TASK DESCRIPTION | Please swap "Snapshots" for "Reports" in the rows between the lines holding "Click the lock icon beside 安全功能开关" and "This screenshot has height=131, width=291.", inclusive, and write those lines out again with nothing else changed. Leave the pictures out.

DATA ROWS |
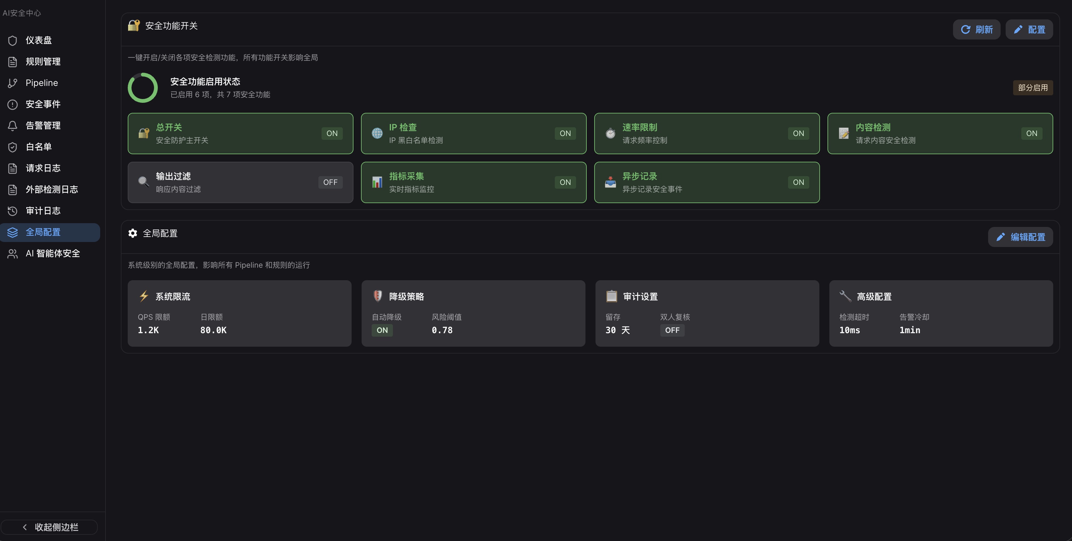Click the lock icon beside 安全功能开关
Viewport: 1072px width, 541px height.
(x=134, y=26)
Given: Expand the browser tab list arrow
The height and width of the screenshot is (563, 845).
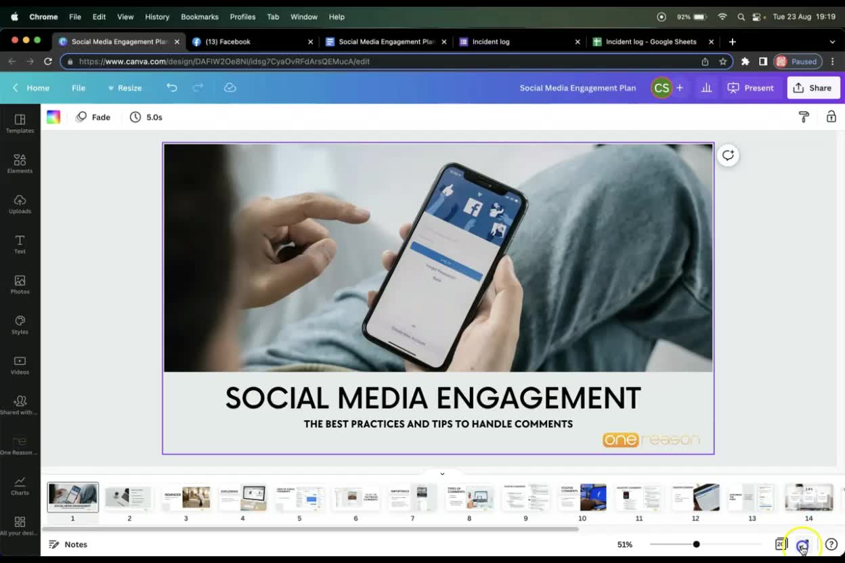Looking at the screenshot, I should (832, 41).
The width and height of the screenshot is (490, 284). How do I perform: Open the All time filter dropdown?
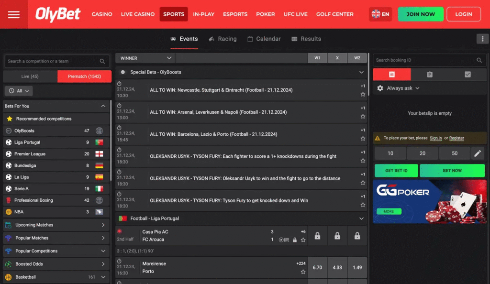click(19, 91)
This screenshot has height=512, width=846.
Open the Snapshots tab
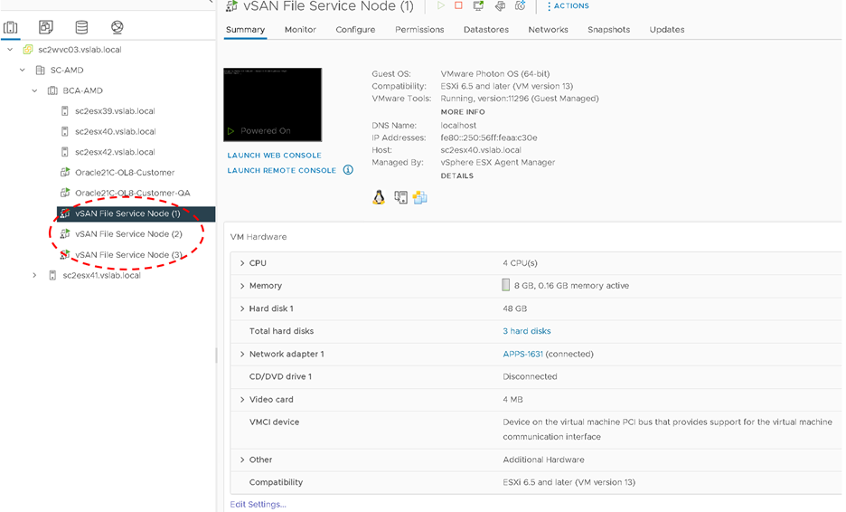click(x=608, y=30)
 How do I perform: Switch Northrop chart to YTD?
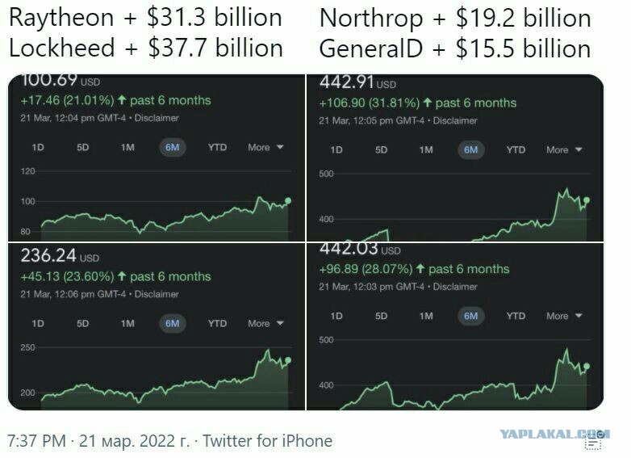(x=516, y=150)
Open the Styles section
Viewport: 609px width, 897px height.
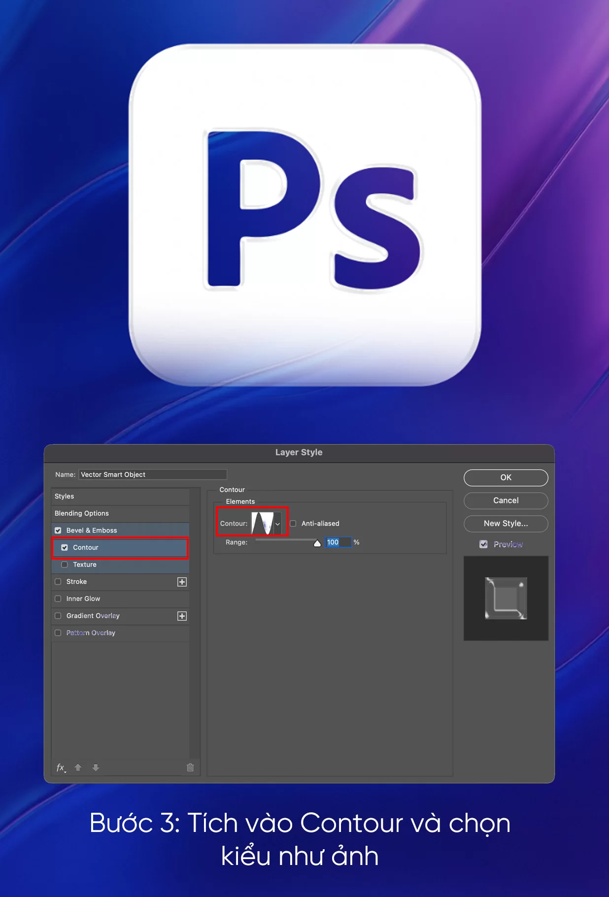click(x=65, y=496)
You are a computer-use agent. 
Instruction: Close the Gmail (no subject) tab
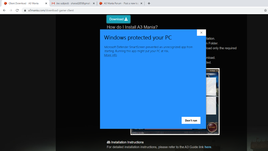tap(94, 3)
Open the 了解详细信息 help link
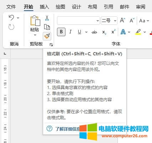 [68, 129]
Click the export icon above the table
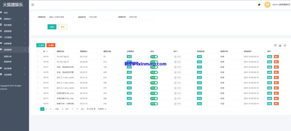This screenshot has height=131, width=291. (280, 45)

* * *

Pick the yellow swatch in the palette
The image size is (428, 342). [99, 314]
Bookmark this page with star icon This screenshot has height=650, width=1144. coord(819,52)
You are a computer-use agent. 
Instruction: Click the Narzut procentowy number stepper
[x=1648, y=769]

CORRECT OUTPUT |
Click the lock icon beside 安全功能开关
Viewport: 1072px width, 541px height.
(x=134, y=26)
Given: Expand the browser tab list arrow
The height and width of the screenshot is (563, 845).
Looking at the screenshot, I should (832, 41).
The width and height of the screenshot is (490, 284). How do I perform: Open the All time filter dropdown?
click(19, 91)
This screenshot has height=512, width=846.
Open the Reports tab
click(x=608, y=30)
 How do I perform: Switch Northrop chart to YTD?
(x=516, y=150)
Open the Styles section
Viewport: 609px width, 897px height.
click(x=65, y=496)
You are a computer-use agent. 
Instruction: Close the Gmail (no subject) tab
tap(94, 3)
Open the 了解详细信息 help link
 [68, 129]
Click the export icon above the table
This screenshot has height=131, width=291. (280, 45)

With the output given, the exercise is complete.